▶ Task item: Go through each line of the records below and count those with the word "Twitter". Give only the count.

Collected data
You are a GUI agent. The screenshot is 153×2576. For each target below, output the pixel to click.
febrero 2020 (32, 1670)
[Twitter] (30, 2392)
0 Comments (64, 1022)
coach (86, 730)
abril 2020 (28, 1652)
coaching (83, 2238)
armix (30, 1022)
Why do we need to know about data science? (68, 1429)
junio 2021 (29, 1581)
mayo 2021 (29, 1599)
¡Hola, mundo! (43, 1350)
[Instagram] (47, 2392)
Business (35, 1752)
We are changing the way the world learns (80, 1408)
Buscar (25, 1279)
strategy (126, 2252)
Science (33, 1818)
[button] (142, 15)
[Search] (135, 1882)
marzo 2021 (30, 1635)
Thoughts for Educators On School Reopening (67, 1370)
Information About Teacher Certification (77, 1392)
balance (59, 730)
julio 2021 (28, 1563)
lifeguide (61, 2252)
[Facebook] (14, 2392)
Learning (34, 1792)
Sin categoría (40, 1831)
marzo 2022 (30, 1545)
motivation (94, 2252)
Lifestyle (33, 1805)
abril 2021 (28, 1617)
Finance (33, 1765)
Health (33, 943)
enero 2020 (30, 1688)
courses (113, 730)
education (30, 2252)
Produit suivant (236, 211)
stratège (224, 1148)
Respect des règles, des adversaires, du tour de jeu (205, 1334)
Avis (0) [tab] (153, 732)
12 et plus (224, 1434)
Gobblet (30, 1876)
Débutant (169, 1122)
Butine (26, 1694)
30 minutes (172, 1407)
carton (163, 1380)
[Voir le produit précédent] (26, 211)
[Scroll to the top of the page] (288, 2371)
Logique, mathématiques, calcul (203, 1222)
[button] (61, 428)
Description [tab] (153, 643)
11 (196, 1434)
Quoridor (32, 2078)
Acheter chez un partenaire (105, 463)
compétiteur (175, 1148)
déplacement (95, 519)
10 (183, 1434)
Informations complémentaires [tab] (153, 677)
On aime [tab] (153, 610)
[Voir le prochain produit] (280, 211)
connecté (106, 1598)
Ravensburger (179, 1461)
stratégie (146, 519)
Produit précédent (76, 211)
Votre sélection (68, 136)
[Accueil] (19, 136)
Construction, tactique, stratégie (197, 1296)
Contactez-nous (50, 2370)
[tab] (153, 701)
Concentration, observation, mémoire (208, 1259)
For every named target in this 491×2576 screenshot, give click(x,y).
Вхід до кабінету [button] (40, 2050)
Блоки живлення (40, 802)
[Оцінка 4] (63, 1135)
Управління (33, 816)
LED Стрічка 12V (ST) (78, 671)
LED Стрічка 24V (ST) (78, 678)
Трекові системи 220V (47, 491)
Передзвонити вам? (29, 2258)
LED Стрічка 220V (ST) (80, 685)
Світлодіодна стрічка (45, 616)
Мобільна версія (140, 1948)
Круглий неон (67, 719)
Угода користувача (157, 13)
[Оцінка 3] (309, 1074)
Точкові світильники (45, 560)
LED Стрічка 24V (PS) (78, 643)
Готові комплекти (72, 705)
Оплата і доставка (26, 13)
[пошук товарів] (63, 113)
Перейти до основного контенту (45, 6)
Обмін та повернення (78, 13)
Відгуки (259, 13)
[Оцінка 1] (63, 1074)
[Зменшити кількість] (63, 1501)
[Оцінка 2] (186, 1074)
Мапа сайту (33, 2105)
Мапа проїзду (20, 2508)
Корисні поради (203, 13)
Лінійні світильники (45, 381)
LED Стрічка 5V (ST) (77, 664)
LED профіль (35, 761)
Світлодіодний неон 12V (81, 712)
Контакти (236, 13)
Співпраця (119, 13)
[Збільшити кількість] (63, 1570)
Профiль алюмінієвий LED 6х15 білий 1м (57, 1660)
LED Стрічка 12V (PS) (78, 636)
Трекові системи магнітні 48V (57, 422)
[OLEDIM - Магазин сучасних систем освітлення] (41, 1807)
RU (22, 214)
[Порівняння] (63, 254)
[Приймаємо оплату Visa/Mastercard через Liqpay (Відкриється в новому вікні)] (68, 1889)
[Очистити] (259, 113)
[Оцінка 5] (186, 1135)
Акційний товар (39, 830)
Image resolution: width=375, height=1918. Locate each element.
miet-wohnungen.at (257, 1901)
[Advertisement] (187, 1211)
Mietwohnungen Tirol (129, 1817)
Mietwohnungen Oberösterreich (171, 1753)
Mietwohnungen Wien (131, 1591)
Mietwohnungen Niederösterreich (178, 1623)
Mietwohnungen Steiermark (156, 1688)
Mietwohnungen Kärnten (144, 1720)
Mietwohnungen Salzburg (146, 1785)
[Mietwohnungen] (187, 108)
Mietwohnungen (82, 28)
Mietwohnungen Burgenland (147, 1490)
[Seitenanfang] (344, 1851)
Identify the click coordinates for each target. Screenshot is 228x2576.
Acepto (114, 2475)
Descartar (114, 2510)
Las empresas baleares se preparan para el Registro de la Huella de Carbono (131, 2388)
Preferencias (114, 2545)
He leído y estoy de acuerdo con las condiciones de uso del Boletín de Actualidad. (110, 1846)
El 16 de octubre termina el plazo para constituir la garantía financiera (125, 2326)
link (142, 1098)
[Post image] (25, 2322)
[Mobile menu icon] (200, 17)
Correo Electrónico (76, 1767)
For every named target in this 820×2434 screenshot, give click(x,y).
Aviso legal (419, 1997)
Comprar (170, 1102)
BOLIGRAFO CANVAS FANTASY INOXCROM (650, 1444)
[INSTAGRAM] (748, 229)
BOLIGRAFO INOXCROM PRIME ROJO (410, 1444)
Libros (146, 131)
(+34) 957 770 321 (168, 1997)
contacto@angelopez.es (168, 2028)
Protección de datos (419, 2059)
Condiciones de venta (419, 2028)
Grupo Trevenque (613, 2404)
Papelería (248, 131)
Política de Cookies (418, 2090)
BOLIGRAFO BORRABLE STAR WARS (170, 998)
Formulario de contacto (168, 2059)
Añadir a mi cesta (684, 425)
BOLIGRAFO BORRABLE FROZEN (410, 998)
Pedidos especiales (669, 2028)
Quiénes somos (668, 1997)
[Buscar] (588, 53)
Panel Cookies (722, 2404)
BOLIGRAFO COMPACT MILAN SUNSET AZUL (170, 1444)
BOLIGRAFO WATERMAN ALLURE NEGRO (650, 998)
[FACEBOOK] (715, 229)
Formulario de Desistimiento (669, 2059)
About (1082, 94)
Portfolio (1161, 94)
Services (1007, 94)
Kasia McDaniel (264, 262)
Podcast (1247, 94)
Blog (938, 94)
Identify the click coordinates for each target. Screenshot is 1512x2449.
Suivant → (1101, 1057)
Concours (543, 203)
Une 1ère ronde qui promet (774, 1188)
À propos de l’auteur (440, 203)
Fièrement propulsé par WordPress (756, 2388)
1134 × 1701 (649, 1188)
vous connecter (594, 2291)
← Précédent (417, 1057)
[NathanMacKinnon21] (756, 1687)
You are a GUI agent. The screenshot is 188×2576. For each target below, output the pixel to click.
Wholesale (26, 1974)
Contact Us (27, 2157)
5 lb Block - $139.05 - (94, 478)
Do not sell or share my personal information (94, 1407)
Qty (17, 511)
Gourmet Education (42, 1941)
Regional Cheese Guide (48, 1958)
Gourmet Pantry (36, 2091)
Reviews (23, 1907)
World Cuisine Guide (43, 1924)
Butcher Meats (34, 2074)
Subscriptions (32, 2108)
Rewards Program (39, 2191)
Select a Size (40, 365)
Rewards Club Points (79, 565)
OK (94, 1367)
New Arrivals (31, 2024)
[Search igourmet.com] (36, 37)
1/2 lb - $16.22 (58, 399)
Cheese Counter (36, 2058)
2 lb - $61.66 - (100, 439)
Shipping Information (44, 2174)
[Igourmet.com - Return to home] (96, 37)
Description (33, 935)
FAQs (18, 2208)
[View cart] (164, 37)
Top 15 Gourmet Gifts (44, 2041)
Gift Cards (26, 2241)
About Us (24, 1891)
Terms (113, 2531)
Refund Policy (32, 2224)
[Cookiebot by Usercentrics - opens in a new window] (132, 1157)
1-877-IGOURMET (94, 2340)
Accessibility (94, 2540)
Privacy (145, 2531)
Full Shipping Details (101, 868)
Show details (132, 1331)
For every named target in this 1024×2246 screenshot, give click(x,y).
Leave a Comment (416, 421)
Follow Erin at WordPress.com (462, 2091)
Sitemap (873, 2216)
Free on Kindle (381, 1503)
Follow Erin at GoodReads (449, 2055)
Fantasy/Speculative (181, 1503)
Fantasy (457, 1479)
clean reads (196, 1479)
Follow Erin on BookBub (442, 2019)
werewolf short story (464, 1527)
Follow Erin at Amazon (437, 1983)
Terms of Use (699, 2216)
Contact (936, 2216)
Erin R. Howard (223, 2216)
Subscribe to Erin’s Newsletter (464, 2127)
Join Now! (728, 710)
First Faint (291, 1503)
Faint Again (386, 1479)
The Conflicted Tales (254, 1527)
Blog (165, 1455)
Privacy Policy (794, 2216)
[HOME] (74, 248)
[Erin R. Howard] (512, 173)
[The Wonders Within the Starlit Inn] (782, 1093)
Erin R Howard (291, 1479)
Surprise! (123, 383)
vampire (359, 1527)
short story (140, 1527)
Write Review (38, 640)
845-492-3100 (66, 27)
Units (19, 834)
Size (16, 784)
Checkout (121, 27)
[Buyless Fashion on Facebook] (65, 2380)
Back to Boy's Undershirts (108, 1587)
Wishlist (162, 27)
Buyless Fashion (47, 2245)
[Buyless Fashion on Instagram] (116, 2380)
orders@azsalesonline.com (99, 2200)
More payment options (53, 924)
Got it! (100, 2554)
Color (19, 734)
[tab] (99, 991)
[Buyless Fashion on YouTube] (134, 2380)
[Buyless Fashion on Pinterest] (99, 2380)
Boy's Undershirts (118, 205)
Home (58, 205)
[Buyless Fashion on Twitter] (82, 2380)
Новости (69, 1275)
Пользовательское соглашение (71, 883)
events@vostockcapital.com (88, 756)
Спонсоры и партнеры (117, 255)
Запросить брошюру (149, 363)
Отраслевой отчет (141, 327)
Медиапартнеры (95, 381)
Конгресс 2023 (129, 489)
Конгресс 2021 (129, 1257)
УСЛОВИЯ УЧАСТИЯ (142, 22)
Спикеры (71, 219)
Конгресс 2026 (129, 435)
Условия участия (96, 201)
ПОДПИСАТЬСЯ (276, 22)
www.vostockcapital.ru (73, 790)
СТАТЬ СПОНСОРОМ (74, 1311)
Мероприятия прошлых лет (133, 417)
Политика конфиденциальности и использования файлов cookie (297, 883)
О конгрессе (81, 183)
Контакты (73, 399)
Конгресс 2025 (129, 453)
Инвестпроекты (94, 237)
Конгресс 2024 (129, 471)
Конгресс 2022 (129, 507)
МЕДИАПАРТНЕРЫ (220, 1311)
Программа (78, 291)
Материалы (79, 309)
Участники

▶ Your response: 2